Crescent City Fire & Rescue participates in a local Fourth of Parade. | Photo: Jessica Cejnar Andrews

Kevin Carey said he and his colleagues thought a Class 2 ISO rating was unattainable for Crescent City Fire & Rescue. So when he announced the department’s new designation with the Insurance Services Office Inc. before the City Council on Monday, the fire chief credited a slew of people, most especially the late Steve Wakefield.

Carey delivered the news to Wakefield’s wife Debra after first informing the city manager.

“She was absolutely ecstatic,” Carey said. “She knew that Steve would be super proud of us.”

The Insurance Services Office assigns a public protection classification on a scale from 1 to 10 with Class 1 being the best. The for-profit organization determines this score based on a field survey gauging a department’s emergency communication systems, staffing, training and equipment and its water supply.

Crescent City Fire & Rescue, which is jointly operated through the city and the Crescent Fire Protection District, had long operated under a Class 4 ISO designation and had been pursuing Class 3 status.

It was Capt. Everett Buell, one of the agency’s three paid fire captains, who took over trying to obtain that designation when he was hired in 2023, Carey said.

“We were wanting to see if we could get to that [Class] 3 level,” he said. “And the more we were able to investigate the process of re-evaluation and reassessment, we said let’s go for it and we were able to get it done.”

The Class 2 ISO rating is almost unheard of for volunteer fire departments and agencies that operate with a combination of paid staff and volunteers, Carey said. Out of about 30,000 departments nationwide, only 7 percent have a Class 2 ISO rating, he said.

“When you work out the numbers, the total [number of] departments with ISO ratings, you now have a fire department that’s in the top 10 percent in the whole nation, not just in California,” Carey said.

City Manager Eric Wier said he remembers working with Wakefield in early 2004 to try to maintain the city’s Class 4 designation. After solidifying that designation, Crescent City Fire & Rescue slowly inched toward Class 3 status.

Wakefield served as Crescent City’s fire chief until a stroke forced him to retire in 2018. He saw the Crescent City Volunteer Fire Department merge with the Crescent Fire Protection District to become Crescent City Fire & Rescue in 2015. 

Wakefield died in 2019, before the City Council and the Fire Protection District approved a 10-year masterplan to create a hybrid agency that used both paid fire captains and volunteer firefighters. 

A year later Crescent City voters approved Measure S. Two years later property owners within the fire protection district approved a benefit assessment.

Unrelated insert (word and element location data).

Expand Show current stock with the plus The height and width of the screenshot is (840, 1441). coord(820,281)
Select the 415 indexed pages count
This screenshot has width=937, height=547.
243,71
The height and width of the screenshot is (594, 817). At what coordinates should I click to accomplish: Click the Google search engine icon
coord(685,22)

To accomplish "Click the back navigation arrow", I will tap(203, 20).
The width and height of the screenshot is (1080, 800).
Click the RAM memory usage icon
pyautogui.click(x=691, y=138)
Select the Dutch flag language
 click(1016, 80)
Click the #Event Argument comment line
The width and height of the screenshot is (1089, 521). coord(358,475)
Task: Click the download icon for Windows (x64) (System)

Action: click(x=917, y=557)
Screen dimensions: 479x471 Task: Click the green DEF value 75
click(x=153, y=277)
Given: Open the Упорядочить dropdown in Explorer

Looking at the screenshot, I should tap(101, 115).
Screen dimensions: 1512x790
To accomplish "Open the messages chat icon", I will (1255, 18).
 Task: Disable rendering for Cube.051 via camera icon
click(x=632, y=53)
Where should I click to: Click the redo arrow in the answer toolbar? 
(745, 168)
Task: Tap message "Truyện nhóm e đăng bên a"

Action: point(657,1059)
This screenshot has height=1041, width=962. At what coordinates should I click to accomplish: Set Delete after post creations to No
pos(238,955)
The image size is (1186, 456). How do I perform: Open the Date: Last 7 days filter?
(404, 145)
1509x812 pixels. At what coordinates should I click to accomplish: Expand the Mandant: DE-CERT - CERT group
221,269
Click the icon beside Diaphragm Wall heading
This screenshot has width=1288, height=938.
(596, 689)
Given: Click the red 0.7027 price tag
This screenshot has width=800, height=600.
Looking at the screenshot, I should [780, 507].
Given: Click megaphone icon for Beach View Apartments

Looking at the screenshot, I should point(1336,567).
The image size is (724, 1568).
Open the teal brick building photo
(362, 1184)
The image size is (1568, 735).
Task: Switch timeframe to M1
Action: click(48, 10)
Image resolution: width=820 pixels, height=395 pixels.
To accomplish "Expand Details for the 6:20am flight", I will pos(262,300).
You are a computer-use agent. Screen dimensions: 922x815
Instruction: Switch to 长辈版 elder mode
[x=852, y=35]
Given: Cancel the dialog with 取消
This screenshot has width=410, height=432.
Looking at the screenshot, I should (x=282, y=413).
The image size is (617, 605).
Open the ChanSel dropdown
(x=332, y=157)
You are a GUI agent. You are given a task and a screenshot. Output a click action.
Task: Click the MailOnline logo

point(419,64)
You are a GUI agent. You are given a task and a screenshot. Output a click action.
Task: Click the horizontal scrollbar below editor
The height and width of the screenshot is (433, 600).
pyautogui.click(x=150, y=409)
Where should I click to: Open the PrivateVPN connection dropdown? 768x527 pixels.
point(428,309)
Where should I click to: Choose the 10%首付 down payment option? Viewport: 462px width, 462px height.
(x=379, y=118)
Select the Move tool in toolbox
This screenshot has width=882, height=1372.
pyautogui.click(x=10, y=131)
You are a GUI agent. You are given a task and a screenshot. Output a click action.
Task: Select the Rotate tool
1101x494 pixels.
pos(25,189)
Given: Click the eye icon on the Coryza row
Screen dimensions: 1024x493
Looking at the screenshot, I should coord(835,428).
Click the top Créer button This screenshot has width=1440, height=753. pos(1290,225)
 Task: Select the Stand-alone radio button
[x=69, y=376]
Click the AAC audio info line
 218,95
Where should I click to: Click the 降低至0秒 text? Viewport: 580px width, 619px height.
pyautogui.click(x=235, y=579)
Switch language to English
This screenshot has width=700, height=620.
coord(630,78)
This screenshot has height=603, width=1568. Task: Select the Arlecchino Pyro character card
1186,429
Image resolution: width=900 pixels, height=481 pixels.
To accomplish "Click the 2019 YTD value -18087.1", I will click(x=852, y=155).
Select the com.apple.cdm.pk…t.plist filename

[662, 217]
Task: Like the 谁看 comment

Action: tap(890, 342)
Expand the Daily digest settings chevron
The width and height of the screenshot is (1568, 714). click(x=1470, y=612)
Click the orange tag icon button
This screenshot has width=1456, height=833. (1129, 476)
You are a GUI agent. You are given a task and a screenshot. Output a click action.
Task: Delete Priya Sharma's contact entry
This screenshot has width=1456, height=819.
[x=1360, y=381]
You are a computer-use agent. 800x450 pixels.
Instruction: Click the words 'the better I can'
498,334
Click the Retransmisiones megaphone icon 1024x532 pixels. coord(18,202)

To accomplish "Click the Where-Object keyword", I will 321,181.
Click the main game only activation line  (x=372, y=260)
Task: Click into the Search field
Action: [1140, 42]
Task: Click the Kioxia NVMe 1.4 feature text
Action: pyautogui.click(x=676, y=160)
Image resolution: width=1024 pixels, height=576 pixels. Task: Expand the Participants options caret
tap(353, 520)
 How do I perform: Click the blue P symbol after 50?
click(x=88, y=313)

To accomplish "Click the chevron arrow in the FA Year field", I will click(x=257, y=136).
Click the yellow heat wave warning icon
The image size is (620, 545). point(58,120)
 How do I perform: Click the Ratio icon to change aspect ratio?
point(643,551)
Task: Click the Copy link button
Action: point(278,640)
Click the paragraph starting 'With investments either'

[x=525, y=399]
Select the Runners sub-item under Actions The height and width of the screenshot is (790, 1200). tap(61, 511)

Both funding sources made that masterplan a reality with each agency contributing half of the fire captains’ salary.

Achieving that Class 2 ISO rating is the result of Measure S and that benefit assessment, according to Wier.

“To get to a Two, when you told me this, it’s unbelievable,” Wier told Carey on Monday. “It’s definitely a reflection of your leadership as chief building off the foundation built before [you] and also the accomplishments Measure S has allowed us to achieve as well.”

Crescent City’s good ISO rating could have a positive impact on insurance premiums for local residents, Wier said. That’s dependent on other factors, however, he said. Officials aren’t yet sure what the impact could be to residents.

On Monday, Crescent City councilors offered their congratulations to Carey, Buell, Assistant Fire Chief Rich Wier and the volunteer firefighters. 

Crescent City Mayor Blake Inscore said when he was first elected to the City Council, Wakefield offered him his first tour of the city. At the time, Inscore said, though he had no idea what an ISO rating was, Wakefield predicted that he would witness the historic moment when Crescent City had achieved its Class 3 designation.

“Some of this is a legacy built by all of you and the department and volunteers and the  people,” Inscore said. “But I don’t think it’s wrong for us to acknowledge that the vision that Steve Wakefield had for this community and this department laid the foundation for what we’re getting to celebrate today, and I know he would be very proud of this department. I know I am.”